>> Begin Excerpted text

Dear Jane:
I’ve always been fascinated by the late 19th century. I admit it. It was a period in which two very different cultures-agrarian and rural-came crashing into each other, with uneven and dynamic results. The major social changes that occurred in this era-old mores going head to head with the new ones–are mind-boggling.
When I was teaching history, I used to compare the late 19
th century to the late 20
th century. Both periods experienced rapid technological change–not just improvements on technology, but entirely new things that completely transformed people’s lives. The impact of electricity and refrigeration in the 19
th century can be compared to the invention of computers and cell phones in the 20
th-all things that made major changes in the way that people worked and lived. Plus, you have two completely different, yet eerily similar women’s liberation movements. The late 19
th century was an exciting time to live in, and also an awful one–read anything on American immigration in that period and it doesn’t even begin to touch upon how terrible some people’s lives were.
Of course, the other thing that characterizes the late 19th century, especially in England, is the sheer repression of men and women emotionally and sexually. The fact that Victorians called a chicken breast a “bosom” because “breast” was obscene. I always got a kick out of the idea that Queen Victoria never made female/female sexual conduct a crime, simply because she could not conceive of it ever happening in her world view.
I’ve read a lot of books on this time period, both fictional and romance, and Robin Schone’s “Scandalous Lovers” is one that just resonates with me. It’s rare that a romance novel raises questions that you think about for days afterward.
The story is loosely based on a real club that existed in England at about that time, called the Men’s and Women’s club. The purpose of the club was to discuss sexuality (love the term “sexology” that Schone uses) in a rational and empirical manner. I can just imagine the real meeting in my head: suffragettes, Malthusians (proponents of birth-control), and other forward-minded thinkers discussing sex in a time when sex was completely taboo. A time when discussing condoms got you thrown in jail for obscenity. And a time when relations between a man and a woman were supposed to take place fully clothed, in the dark.

>> End Excerpted text

Goals:
1. List every technology or invention that the letter about the late 19th century names as having transformed how people worked and lived.
2. Carry on writing the letter about the late 19th century, starting after its final sentence.
The records after this letter are separate material and unrelated to it.

>> Begin Data listing

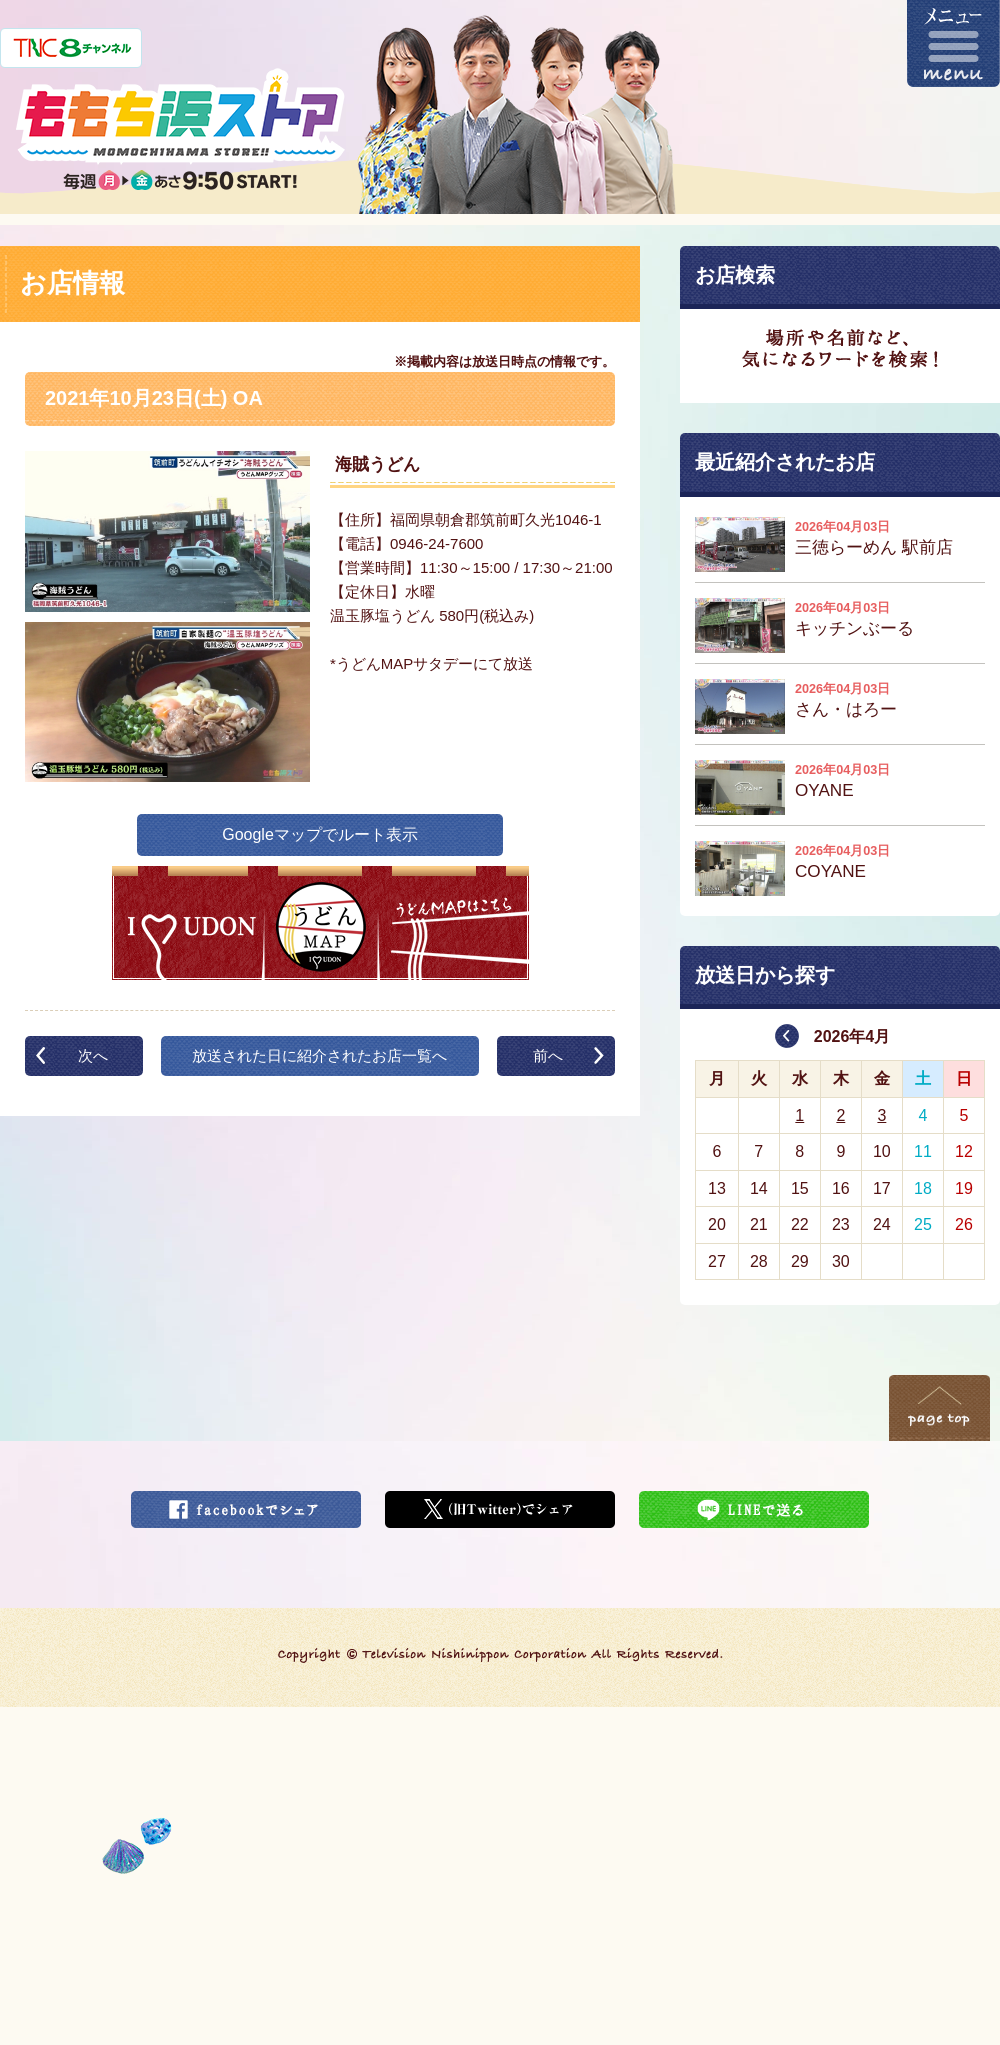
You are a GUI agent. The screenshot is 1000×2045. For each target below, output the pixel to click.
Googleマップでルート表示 (320, 834)
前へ (548, 1055)
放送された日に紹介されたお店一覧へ (319, 1055)
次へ (93, 1055)
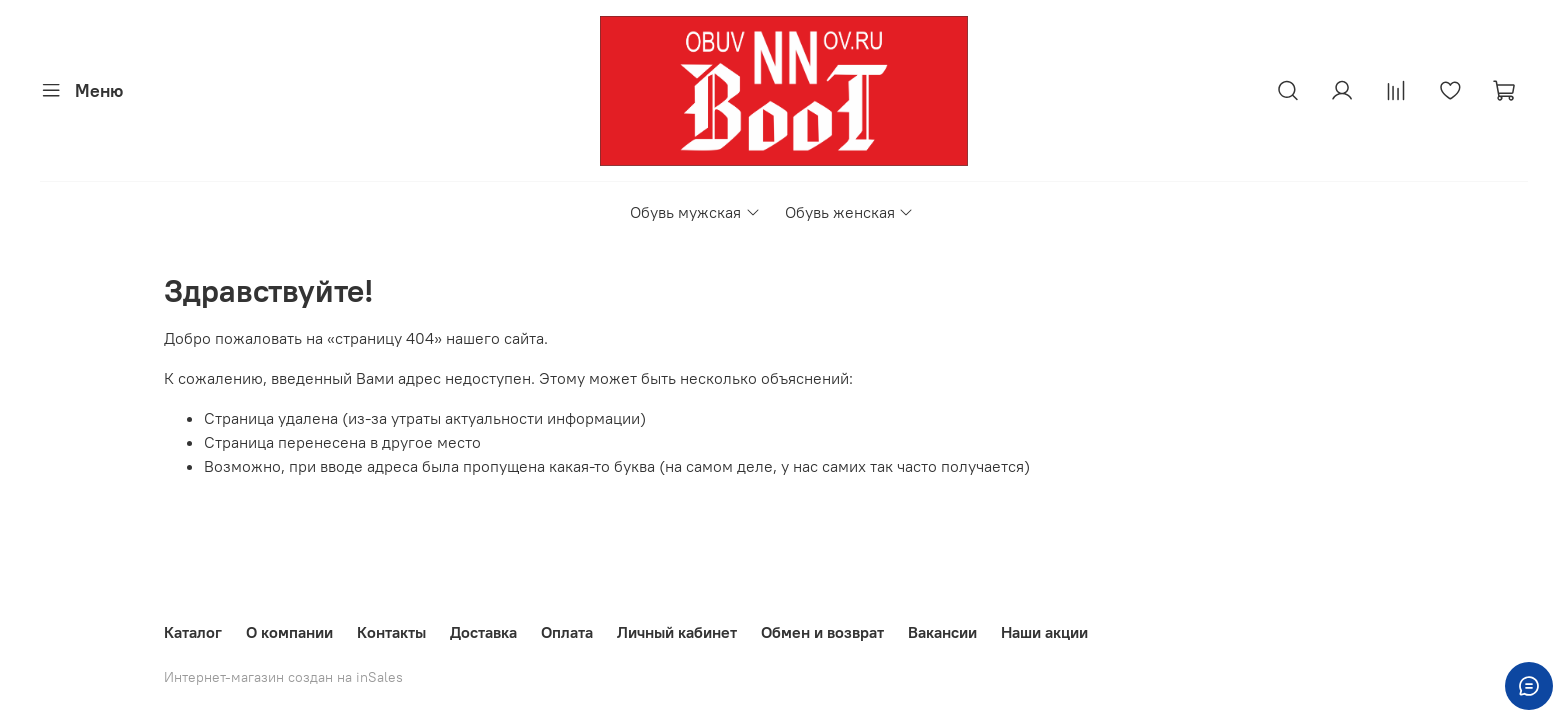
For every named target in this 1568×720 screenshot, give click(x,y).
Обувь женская (849, 212)
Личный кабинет (677, 632)
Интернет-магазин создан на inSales (283, 677)
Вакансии (942, 632)
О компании (289, 632)
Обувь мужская (695, 212)
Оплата (567, 632)
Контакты (391, 632)
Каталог (193, 632)
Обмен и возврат (822, 632)
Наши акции (1044, 632)
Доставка (483, 632)
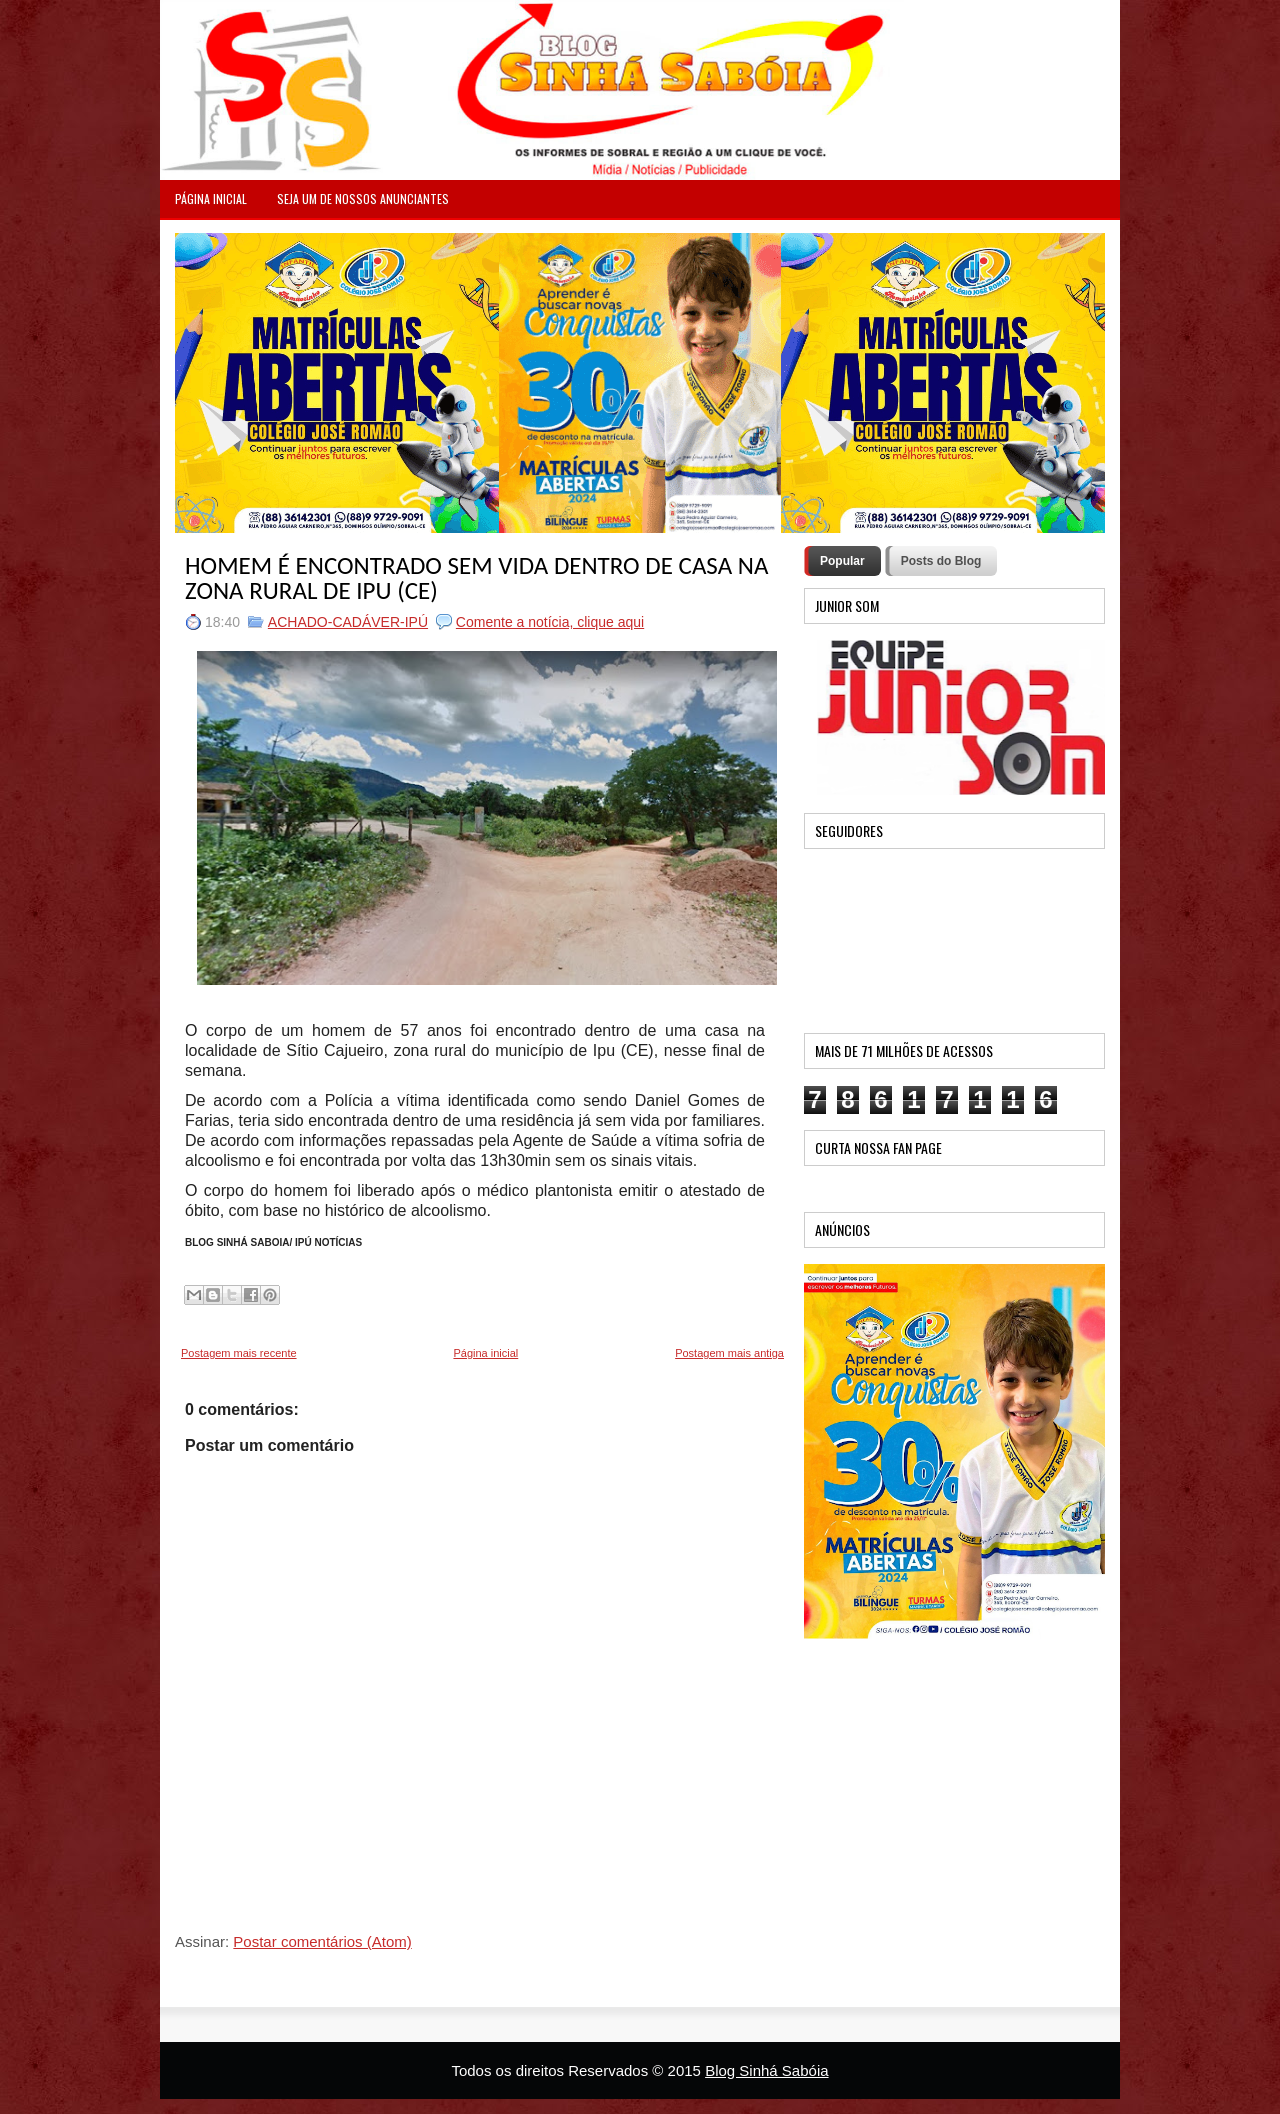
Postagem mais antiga (729, 1353)
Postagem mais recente (239, 1353)
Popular (842, 561)
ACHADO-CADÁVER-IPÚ (348, 622)
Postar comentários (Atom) (322, 1941)
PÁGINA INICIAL (211, 198)
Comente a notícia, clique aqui (550, 622)
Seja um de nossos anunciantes (363, 198)
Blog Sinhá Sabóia (766, 2070)
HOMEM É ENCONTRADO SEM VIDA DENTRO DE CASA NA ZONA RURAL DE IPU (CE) (476, 578)
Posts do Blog (941, 561)
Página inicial (485, 1353)
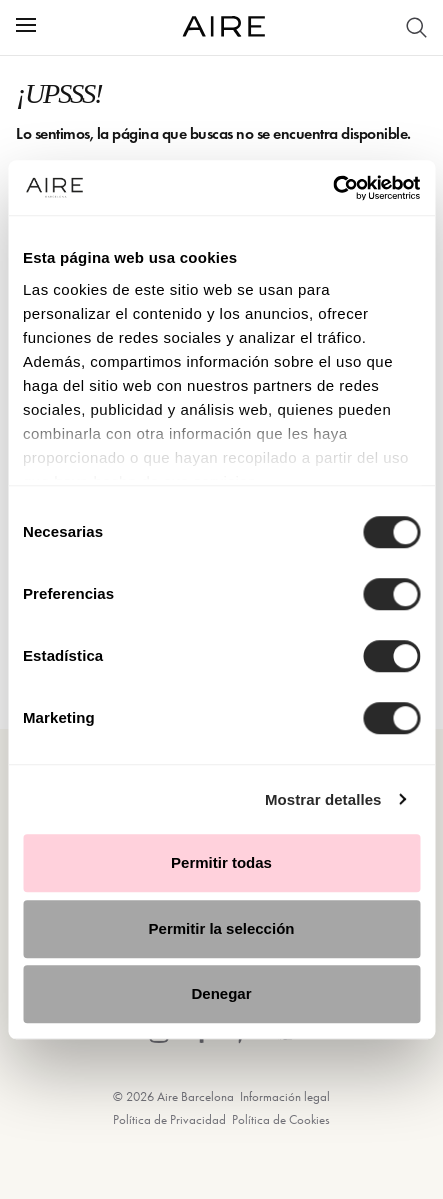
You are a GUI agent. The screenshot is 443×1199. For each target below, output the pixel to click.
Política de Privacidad (169, 1119)
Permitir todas (221, 862)
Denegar (221, 993)
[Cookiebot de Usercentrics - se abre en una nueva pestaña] (332, 188)
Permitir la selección (222, 928)
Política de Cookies (281, 1119)
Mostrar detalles (323, 799)
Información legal (285, 1096)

>> End Data listing

Expected responses:
1. Electricity, refrigeration, computers, and cell phones.

2.
One of the things I love about Robin Schone is that her characters are significantly older than those in a typical romance novel. Francis, the heroine, is forty-nine, a grandmother and post-menopausal, and James, the hero, is forty-seven. Both are recently widowed. There is a sad dearth of older romance novel hero/heroines, and every time I read another historical with a 22-year old heroine, I think fondly of Schone’s older lovers.
The story begins when Francis, a country widow visiting London, accidentally walks into a meeting of the Men’s and Women’s club. James, a member, asks her a simple question: What do women desire?
God love her, Francis answers. But not in a way that James expects. Let’s just say that her presence changes everything about the club, and about James.
It’s a very sweet love story, very tender, but also very sexual. (Very, very sexual. This book has what I usually call “The Full Monty”–not to put too plain a point on it, anything I consider “The Full Monty” has sexual contact in ALL its configurations. That may make some people uncomfortable. Sometimes it made me uncomfortable, because James and Francis have a sexual relationship that I think is unlike any other in romance novel land today.) James is the kind of character that stays with you for a long time afterwards, someone who has made terrible mistakes in his past and clearly takes responsibility for them. It’s pretty obvious he’s in love with Frances from the get-go, but like most of Schone’s books, there’s no build up to the happy ending where he loves her and she loves him and they get married and live happily ever after. (In many of Schone’s books, no one ever even says the words “I love you.” This is one of my few complaints about her books, but given the time period, this is probably more realistic than the effusive love proclamations of other historical romances.) It’s not a perfect story by any means: Schone’s writing style isn’t for everyone (I happen to like it, but I know it’s an issue for many readers) and the ending is abrupt and a little disappointing, in the sense that it does not live up to the long buildup that preceded it. But you are drawn into the story of James and Frances, both as a couple and as individuals, as well as the stories of the supporting characters, and I was rooting for all of them to find love, or at least an acceptance of their sexuality.
From a historical perspective the book is fascinating. Certainly the history of sexuality isn’t a topic any history major comes across in school, but I learned a lot from this book I didn’t know before: that all condoms came in tins with Queen Victoria’s face on them, that bookstores within bookstores sold everything and anything you could possibly imagine–and the various definitions of “French Postcards” (including Billiards, Renters, and Mothers and Fathers, and I’m not telling you what those are-you’ll just have to read and find out.).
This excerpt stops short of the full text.